Phylogenetic relationships suggest overall lack of patient-to-patient transmissions

The emergence of multidrug-resistant C. auris which has repeatedly caused global outbreaks [54] raised the concern about fungal species as an infection control threat. Our data demonstrate that clonal spread of other Candida spp. can also occur. Although the overall population structure of C. glabrata, C. tropicalis, C. parapsilosis, C. albicans, and C. krusei was made up of diverse clones and not dominated by a single clone, several clusters of isolates were noted (Figs 1–4).

Clustering of isolates occurred most commonly with C. parapsilosis, with 19 of 36 (52.7 %) isolates. These were separated between four clusters with varying azole-resistance (Fig. 4). This was followed by C. tropicalis with six of 53 (11.3 %) clustered in a single azole-resistant C. tropicalis cluster predominantly involving haematology-oncology patients in haematology-oncology wards (21–68 SNPs) (Fig. 2). Two clusters of C. glabrata were also seen (five of 56 isolates, 8.9 %). There were no overlaps in the primary treating team for patients and often cases were located in different wards and were months to years apart. This suggests that patient-to-patient spread may play a less significant role however transmission between patients without clinical infection cannot be excluded. The sporadic nature (spread out over years and location) may also indicate intermittent breaks in infection control procedures and act as a signal to remind healthcare workers to maintain vigilance in daily care of patients. The interspersed nature of these isolates also suggests the possibility of these isolates being part of a lineage that has successfully adapted in hospital/healthcare environments. Clonal outbreaks of other Candida spp. has been reported, particularly isolates with acquired azole-resistance [9, 10]. This may be due to publication bias in that investigations are more likely to be triggered for isolates with drug-resistance.

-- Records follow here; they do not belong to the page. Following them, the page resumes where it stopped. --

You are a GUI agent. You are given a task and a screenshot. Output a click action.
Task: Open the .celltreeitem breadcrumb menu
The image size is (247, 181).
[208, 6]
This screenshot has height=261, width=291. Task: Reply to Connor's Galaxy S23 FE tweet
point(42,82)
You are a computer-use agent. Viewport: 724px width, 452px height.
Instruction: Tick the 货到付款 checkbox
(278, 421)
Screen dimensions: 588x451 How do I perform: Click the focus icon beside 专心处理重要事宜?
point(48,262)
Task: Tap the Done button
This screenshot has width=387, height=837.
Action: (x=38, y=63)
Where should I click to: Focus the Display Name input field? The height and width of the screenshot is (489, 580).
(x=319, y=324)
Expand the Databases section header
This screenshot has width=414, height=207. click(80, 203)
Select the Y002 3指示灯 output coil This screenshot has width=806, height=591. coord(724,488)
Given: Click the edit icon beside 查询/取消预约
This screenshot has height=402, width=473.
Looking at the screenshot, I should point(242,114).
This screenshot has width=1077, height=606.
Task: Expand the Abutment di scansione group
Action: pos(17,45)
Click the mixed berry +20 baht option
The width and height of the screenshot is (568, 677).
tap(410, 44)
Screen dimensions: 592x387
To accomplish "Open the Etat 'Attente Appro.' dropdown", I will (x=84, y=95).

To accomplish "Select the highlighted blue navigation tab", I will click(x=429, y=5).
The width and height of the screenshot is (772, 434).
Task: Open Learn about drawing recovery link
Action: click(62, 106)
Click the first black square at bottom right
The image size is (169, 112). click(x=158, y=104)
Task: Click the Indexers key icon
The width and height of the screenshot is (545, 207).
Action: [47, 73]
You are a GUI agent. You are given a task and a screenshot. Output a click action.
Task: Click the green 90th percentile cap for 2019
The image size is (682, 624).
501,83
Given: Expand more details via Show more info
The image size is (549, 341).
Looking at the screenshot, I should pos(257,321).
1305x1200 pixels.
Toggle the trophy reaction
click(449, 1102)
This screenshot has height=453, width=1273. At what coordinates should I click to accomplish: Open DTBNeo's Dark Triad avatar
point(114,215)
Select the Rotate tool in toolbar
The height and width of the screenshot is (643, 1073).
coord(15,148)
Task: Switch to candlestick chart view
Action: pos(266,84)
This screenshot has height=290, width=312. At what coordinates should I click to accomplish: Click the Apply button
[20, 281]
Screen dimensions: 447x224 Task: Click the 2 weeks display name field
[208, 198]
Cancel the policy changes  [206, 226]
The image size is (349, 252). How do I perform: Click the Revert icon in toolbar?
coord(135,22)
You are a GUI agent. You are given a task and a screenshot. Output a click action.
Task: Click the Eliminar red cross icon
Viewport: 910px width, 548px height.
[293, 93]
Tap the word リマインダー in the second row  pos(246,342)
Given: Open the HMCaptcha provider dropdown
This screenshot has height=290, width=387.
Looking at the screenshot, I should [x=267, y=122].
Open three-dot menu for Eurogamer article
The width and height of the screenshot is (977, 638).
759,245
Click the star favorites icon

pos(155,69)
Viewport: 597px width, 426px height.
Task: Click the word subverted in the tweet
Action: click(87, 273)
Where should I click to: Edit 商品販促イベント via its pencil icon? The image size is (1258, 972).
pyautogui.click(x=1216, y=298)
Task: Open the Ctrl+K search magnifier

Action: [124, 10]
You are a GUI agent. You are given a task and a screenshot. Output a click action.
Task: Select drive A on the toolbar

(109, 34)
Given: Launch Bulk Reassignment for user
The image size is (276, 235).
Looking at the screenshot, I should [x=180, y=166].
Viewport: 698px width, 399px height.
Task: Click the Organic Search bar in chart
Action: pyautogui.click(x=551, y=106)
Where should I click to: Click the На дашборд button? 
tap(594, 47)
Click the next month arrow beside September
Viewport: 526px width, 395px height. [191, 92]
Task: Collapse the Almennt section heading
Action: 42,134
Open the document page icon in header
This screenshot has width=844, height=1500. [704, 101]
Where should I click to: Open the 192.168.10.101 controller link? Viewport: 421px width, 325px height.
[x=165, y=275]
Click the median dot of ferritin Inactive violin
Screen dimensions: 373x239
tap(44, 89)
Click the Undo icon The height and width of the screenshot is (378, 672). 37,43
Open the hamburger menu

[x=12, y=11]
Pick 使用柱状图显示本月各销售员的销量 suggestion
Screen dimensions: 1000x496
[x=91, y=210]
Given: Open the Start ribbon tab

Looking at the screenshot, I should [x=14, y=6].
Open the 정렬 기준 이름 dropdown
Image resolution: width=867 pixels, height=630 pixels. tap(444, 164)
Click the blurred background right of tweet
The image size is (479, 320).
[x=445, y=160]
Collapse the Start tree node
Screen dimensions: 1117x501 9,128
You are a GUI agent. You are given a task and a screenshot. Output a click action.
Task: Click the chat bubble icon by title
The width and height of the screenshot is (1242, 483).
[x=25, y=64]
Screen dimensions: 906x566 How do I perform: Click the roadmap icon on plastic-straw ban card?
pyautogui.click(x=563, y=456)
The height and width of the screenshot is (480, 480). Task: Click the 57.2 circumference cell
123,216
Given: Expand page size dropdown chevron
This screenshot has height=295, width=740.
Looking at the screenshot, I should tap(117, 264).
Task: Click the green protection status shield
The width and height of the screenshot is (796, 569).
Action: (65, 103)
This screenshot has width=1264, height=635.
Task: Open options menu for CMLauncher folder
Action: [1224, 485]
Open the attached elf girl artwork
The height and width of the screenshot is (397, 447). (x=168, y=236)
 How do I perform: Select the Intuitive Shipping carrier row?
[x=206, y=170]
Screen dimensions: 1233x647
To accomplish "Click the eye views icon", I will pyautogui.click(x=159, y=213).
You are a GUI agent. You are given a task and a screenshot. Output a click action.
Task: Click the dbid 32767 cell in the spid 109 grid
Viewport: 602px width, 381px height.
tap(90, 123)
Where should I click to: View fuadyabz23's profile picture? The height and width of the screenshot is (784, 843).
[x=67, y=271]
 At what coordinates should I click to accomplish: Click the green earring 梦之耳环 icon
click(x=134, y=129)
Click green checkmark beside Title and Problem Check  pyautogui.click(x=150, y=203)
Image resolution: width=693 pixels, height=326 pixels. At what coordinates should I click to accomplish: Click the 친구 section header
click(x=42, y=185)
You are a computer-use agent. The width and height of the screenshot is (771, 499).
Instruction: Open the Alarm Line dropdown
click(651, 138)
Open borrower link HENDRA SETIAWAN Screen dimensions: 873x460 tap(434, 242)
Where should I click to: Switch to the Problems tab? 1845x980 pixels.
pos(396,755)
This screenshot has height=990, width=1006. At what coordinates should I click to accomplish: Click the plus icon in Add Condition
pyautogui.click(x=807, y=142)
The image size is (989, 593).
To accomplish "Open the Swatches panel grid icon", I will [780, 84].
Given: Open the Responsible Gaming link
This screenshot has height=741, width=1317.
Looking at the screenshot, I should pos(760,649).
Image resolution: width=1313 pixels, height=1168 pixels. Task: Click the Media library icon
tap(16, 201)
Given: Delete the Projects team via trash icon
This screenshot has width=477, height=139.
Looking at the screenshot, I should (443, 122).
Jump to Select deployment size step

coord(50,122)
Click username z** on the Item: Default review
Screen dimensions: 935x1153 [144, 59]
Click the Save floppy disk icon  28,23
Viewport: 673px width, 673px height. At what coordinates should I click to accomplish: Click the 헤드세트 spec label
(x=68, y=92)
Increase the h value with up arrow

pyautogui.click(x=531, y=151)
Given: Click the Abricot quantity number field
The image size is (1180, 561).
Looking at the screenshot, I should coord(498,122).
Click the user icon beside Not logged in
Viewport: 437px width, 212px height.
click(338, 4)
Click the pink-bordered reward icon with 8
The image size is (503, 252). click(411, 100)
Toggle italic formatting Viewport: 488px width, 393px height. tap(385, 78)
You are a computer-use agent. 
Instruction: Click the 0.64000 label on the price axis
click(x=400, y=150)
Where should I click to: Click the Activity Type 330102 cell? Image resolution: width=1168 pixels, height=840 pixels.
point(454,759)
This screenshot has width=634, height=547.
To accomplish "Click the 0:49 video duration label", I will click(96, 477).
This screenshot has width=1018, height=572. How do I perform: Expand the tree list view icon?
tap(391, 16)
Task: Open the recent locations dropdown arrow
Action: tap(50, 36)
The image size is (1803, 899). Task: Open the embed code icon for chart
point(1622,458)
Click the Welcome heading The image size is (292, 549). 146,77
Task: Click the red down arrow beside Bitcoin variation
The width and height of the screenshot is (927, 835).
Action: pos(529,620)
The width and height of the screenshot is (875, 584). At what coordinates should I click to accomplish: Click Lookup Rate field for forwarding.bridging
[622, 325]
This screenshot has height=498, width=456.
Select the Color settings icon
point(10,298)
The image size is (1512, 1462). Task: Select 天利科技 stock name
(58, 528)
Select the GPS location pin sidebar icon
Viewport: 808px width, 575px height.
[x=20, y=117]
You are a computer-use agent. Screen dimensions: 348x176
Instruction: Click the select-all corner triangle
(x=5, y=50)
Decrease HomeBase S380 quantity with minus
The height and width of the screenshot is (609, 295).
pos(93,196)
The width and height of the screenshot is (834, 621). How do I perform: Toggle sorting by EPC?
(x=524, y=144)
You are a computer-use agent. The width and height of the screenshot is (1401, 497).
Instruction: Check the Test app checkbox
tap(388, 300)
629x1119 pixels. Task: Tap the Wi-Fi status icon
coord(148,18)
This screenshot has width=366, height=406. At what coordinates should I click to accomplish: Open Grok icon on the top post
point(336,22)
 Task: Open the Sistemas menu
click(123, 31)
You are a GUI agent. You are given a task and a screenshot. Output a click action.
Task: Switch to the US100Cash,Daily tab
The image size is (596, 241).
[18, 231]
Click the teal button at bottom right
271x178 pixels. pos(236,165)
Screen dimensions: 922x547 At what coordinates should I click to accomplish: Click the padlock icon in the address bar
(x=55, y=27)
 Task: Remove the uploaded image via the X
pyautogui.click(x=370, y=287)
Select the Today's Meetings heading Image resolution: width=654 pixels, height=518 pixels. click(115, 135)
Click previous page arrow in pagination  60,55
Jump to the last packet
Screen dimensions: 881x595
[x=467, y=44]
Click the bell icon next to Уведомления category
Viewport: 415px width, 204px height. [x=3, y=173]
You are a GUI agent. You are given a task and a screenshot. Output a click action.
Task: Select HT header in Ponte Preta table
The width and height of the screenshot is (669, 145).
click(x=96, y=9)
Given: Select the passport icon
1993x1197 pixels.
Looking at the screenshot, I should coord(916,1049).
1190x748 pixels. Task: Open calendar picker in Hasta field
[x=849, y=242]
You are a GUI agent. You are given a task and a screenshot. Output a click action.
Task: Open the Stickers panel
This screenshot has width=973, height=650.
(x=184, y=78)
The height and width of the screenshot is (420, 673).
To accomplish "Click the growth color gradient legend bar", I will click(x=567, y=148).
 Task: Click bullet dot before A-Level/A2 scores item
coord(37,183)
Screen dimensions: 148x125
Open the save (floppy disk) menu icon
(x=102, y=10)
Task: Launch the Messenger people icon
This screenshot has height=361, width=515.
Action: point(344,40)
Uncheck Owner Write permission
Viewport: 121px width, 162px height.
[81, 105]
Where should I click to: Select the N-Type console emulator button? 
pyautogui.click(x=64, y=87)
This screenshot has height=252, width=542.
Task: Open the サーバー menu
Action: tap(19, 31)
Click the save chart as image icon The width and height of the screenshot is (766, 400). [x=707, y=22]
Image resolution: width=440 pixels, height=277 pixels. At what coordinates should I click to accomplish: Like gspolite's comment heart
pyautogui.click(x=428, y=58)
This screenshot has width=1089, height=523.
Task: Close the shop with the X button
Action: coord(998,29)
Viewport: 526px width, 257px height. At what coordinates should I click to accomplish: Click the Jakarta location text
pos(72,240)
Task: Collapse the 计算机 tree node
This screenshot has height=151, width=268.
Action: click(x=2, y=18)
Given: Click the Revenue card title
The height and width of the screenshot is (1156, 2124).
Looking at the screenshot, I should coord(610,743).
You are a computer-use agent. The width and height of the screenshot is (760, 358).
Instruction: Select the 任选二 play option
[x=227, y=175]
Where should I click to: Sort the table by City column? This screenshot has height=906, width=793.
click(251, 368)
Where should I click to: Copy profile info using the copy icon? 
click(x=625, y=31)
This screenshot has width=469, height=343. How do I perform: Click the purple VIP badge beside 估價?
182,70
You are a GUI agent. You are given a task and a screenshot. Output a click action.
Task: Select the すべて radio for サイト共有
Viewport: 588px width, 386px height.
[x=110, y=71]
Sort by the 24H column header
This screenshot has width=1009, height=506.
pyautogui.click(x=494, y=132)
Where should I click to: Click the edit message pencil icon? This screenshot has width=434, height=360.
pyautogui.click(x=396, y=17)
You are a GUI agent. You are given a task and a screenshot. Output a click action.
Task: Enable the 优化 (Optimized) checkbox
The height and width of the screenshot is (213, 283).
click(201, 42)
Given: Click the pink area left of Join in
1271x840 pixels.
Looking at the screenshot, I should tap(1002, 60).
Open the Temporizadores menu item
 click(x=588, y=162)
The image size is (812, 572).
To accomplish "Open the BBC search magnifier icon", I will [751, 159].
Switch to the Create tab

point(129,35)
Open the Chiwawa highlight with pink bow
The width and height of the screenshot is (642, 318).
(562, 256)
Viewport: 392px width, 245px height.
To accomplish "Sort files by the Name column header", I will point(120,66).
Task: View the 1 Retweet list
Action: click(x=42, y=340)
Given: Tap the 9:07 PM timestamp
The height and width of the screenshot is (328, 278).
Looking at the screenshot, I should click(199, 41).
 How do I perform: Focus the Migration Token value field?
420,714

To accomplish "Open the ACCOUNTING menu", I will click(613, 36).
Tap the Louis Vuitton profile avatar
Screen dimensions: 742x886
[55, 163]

Candida spp. have been demonstrated to survive on inanimate surfaces, particularly if there is moisture [55]. C. albicans appears to be least viable on inanimate surfaces, which correlates with our findings that they are most heterozygous with no evidence of C. albicans transmission between different patients. Conversely, C. parapsilosis survives well on inanimate surfaces, which supports its potential as a persistent nosocomial pathogen [56].

Conclusions

In summary, we report the genomic epidemiology of candidaemia isolates, demonstrating a single cluster of isolates in azole-resistant C. tropicalis, and multiple clusters of C. parapsilosis. Azole-susceptibilities of C. parapsilosis varied between and within the clustered isolates. Clustering amongst other Candida spp. (with the exception of C. auris) was not evident. This may be due to endogenous infections being a more common source of some Candida spp. while exogenous (environmental sources) being more common for C. tropicalis and C. parapsilosis. Environmental testing was not performed for this study but would be of interest for future research directions to identify reservoirs that may contribute to nosocomial candidaemia infections. Other factors that were not investigated include antifungal usage and patient-specific risk factors.

Future investigations should investigate these factors in parallel in order to delineate relative risk that each factor contributes. This may identify potential interventions that can reduce overall candidaemia rates in hospital and particularly transmission of drug-resistant isolates.

Supplementary Data

Supplementary material 1

Funding information

This research is supported by funds under the NCID Catalyst Grant and administered by the National Centre for Infectious Diseases (FY202012CKL). Any opinions, findings and conclusions or recommendations expressed in this material are those of the author(s) and do not reflect the views of NCID.

Conflicts of interest

The authors have no conflicts of interest to declare.

Ethical statement

This project was reviewed and approved by the National Healthcare Group Domain Specific Review Board (NHG DSRB reference number: 2020/01431).

Footnotes

All supporting data, code and protocols have been provided within the article or through supplementary data files.

One supplementary figure and eight supplementary tables are available with the online version of this article.